- **Record excerpts**:
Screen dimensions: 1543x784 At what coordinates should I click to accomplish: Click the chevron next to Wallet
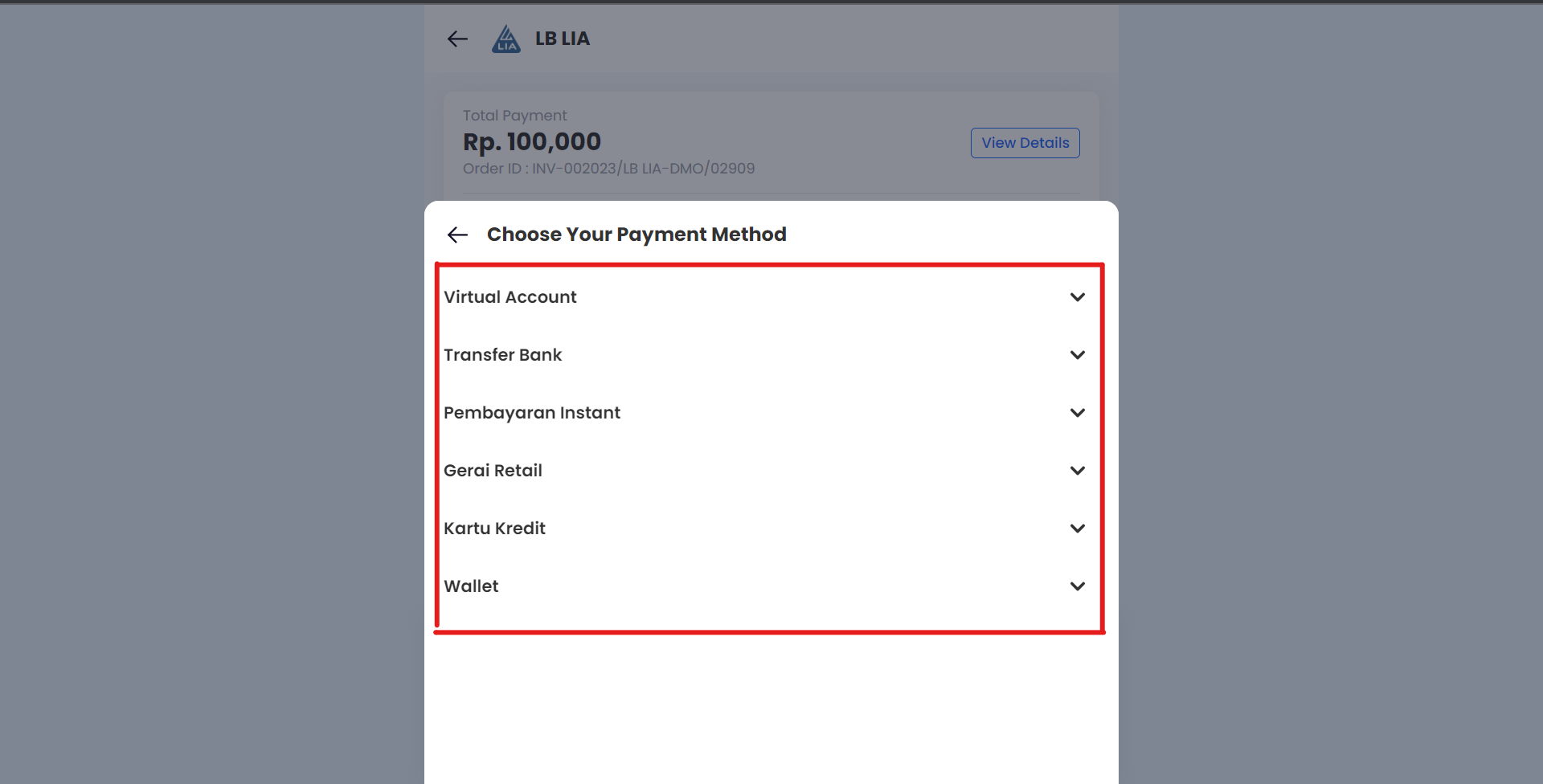pos(1078,586)
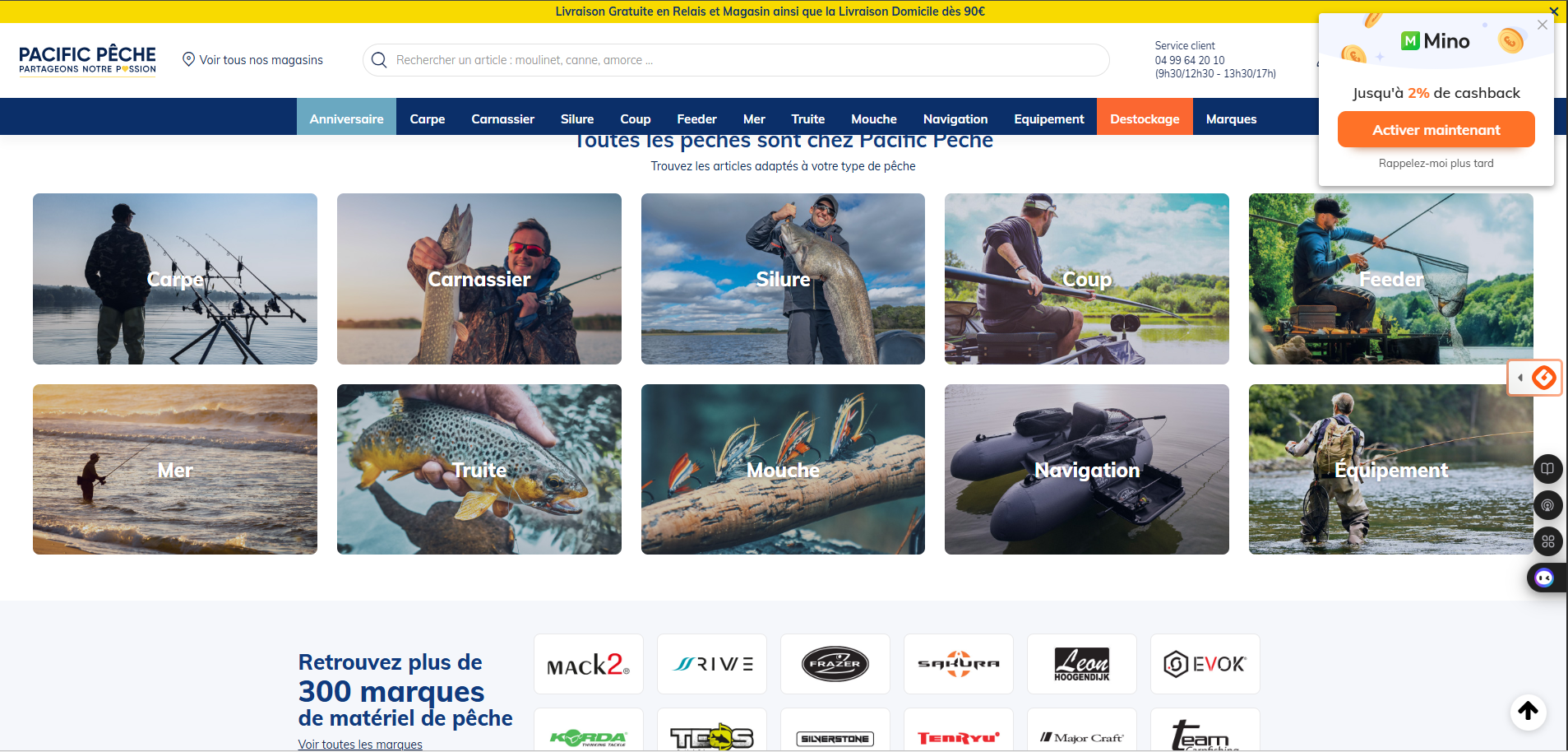
Task: Select the Truite category image
Action: point(479,469)
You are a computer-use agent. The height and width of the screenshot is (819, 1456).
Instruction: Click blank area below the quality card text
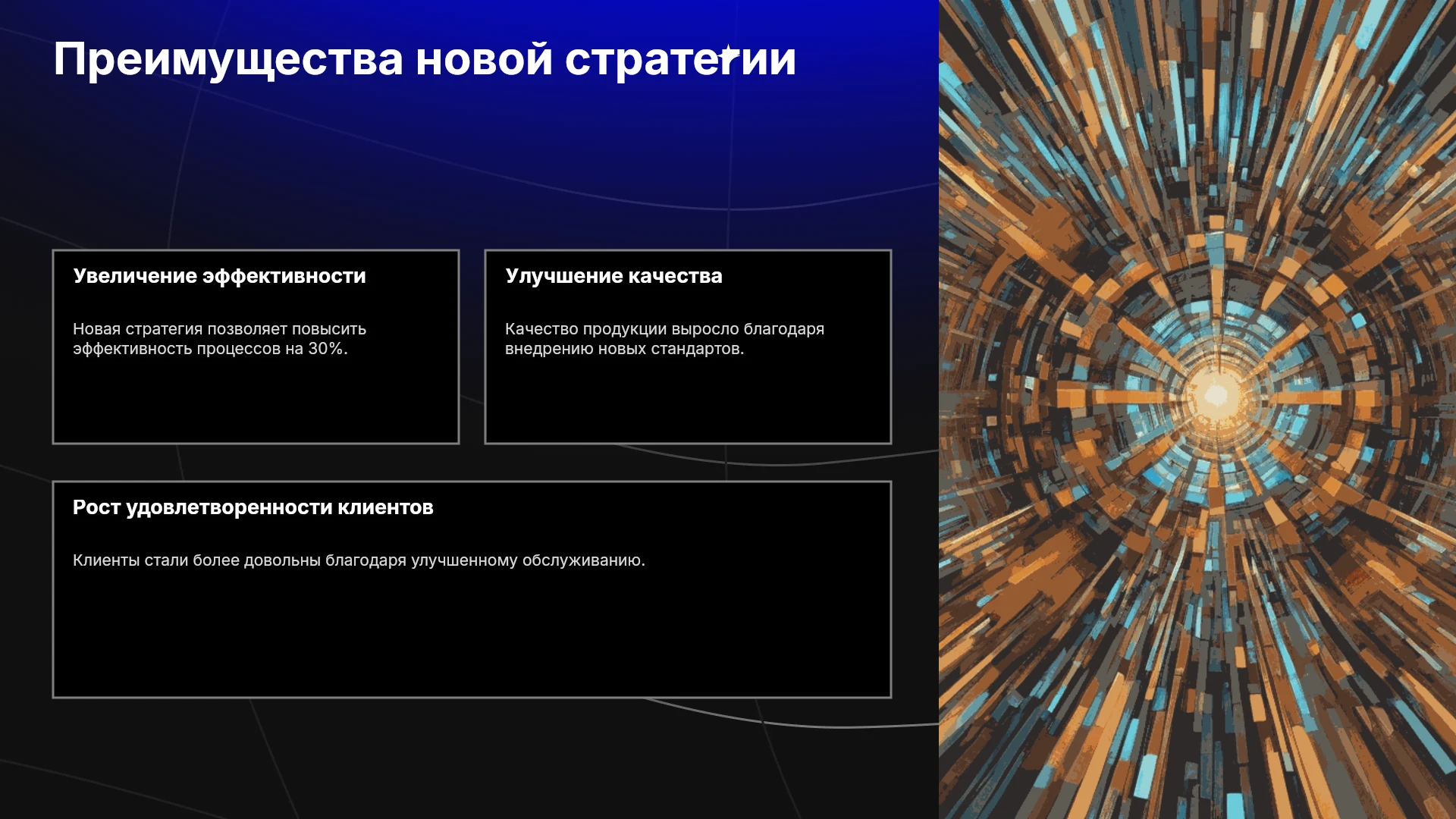coord(688,402)
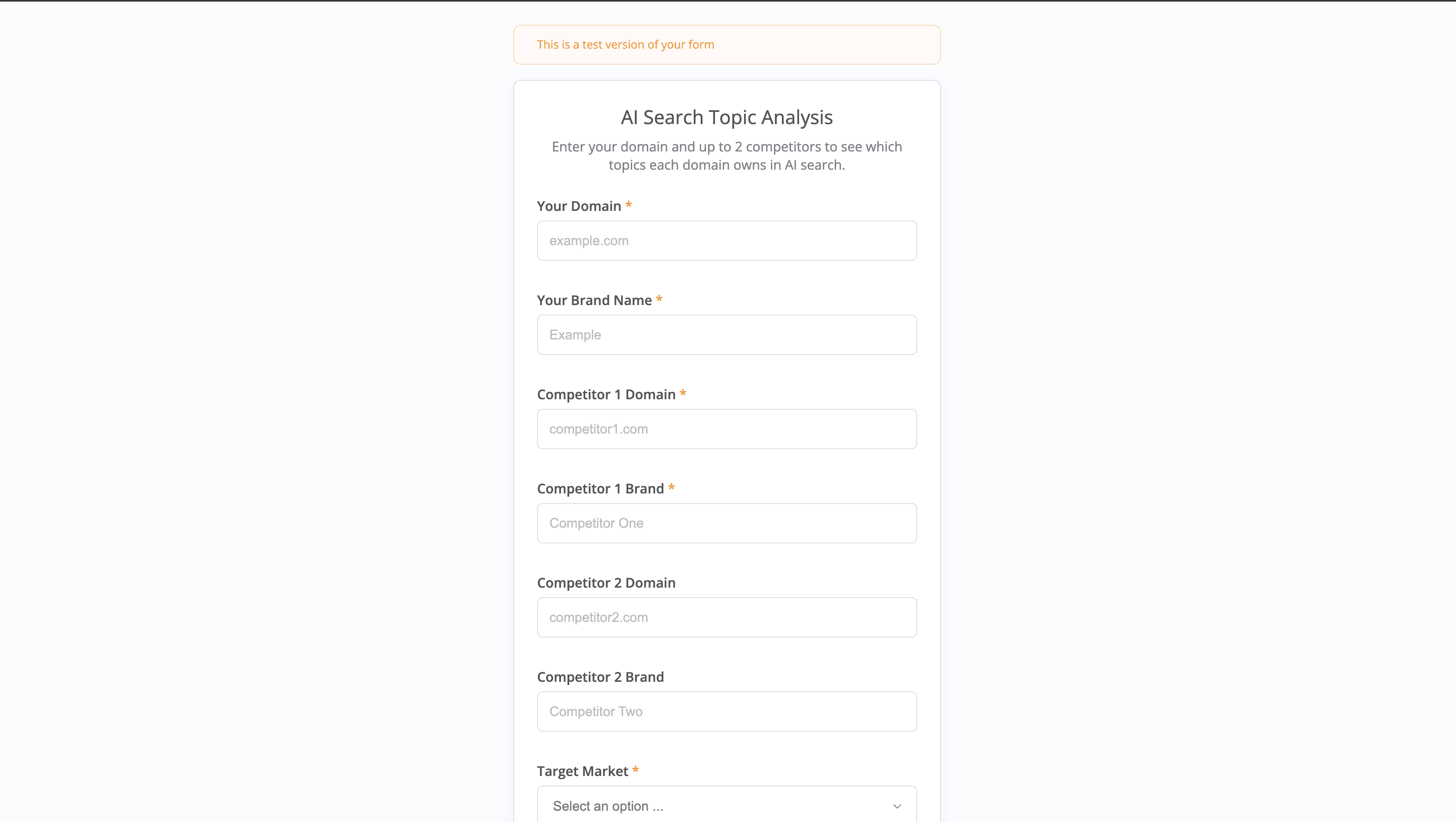Click the AI Search Topic Analysis heading
Screen dimensions: 1456x822
pyautogui.click(x=726, y=118)
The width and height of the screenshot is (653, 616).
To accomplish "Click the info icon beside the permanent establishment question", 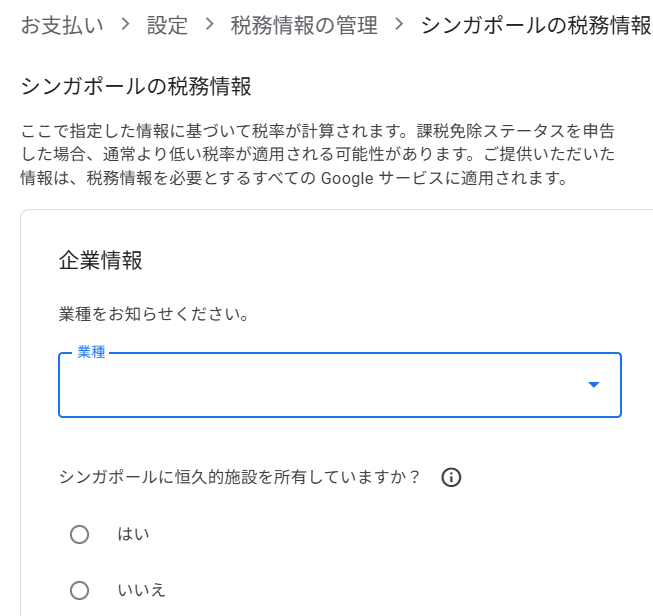I will pos(451,478).
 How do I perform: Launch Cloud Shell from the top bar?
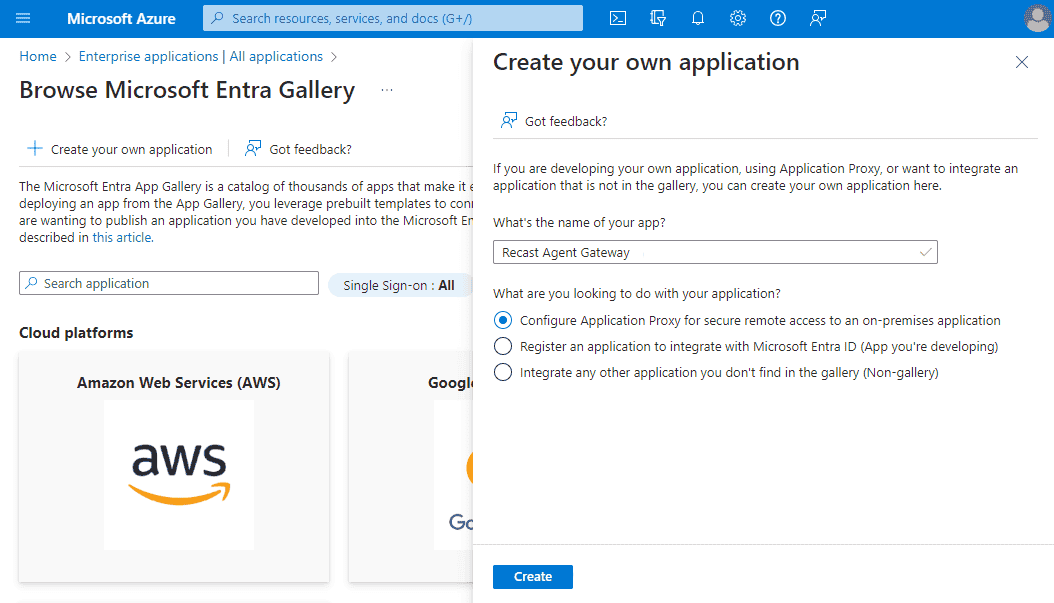[x=619, y=18]
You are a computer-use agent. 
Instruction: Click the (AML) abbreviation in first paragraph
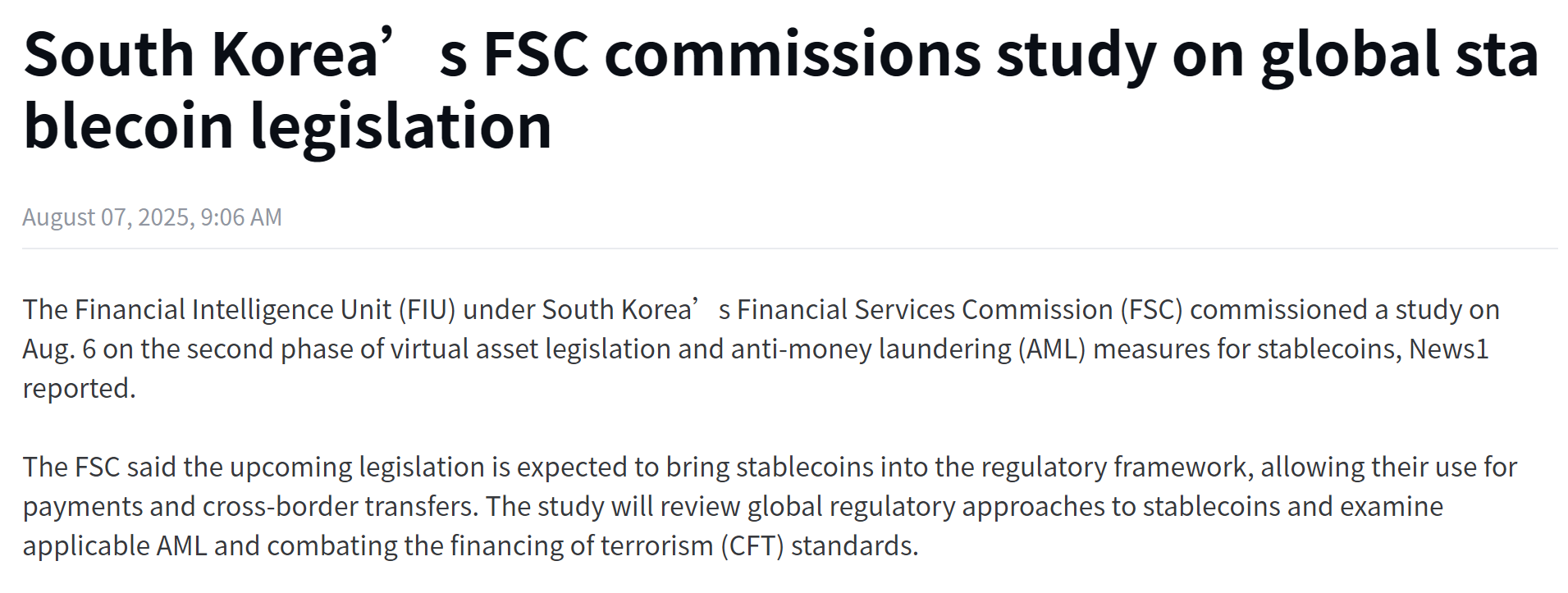point(1052,349)
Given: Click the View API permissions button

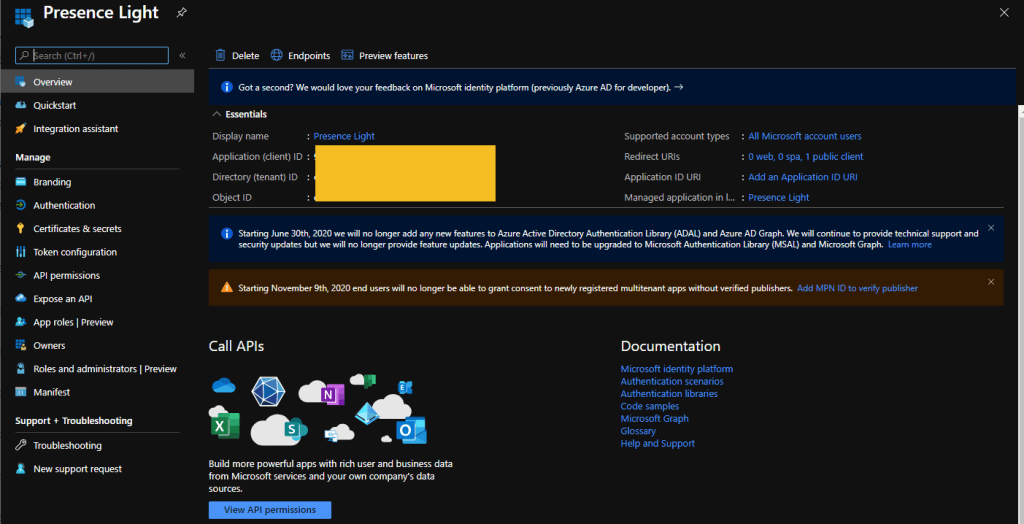Looking at the screenshot, I should [270, 510].
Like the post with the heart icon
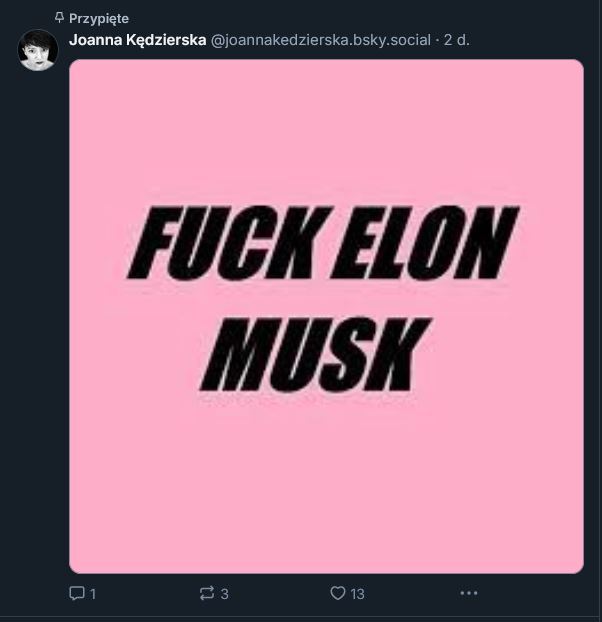This screenshot has height=622, width=602. (x=337, y=593)
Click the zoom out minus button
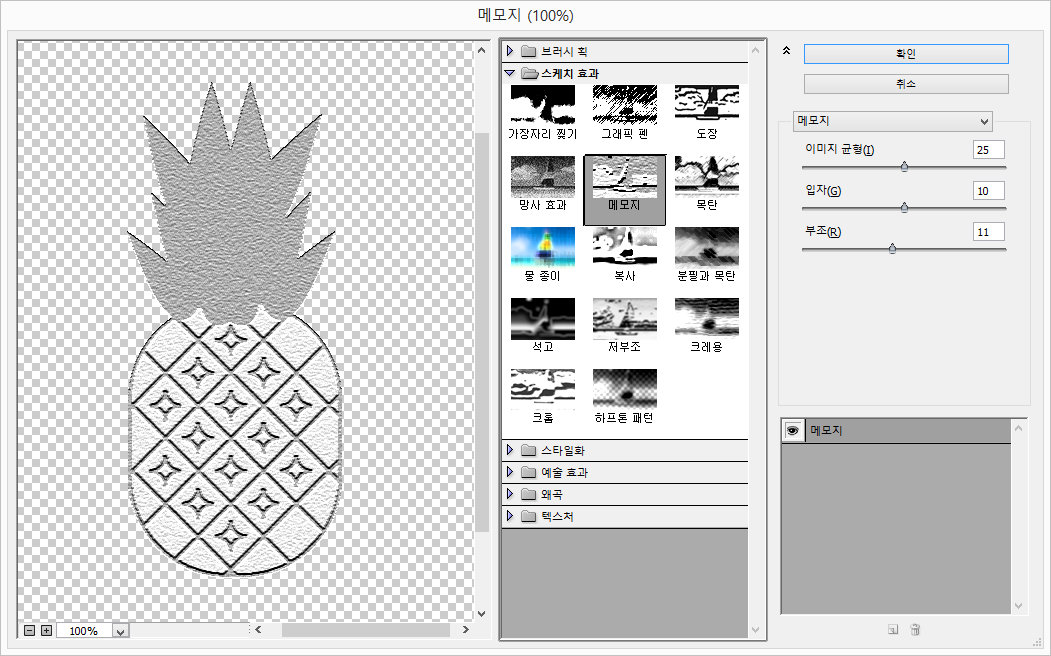The width and height of the screenshot is (1051, 656). [30, 631]
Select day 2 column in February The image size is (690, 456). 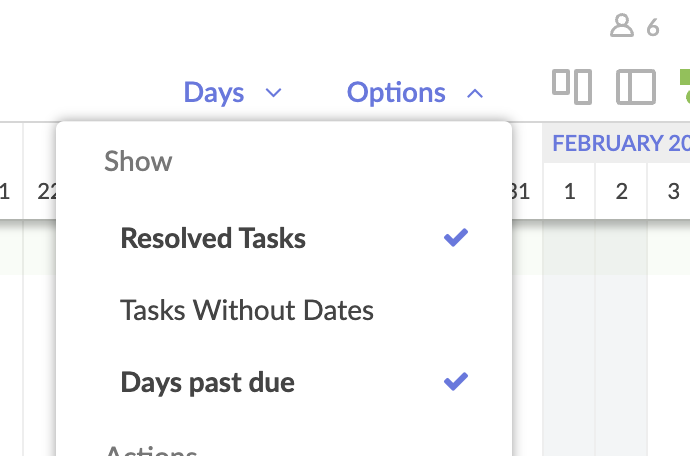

- **Exercise objective**:
All lines from the one bearing "How do I perform: Launch" through the last line of the records, and only those, should be duplicated exactly; no picture belongs in the copy.

- **Exercise solution**:
 How do I perform: Launch Cloud Shell from the top bar?
[x=619, y=18]
You are a computer-use agent. 
Instruction: Click the (AML) abbreviation in first paragraph
point(1052,349)
Given: Click the View API permissions button

Looking at the screenshot, I should [270, 510].
Like the post with the heart icon
This screenshot has height=622, width=602. (x=337, y=593)
Click the zoom out minus button
The width and height of the screenshot is (1051, 656). [30, 631]
Select day 2 column in February The image size is (690, 456). 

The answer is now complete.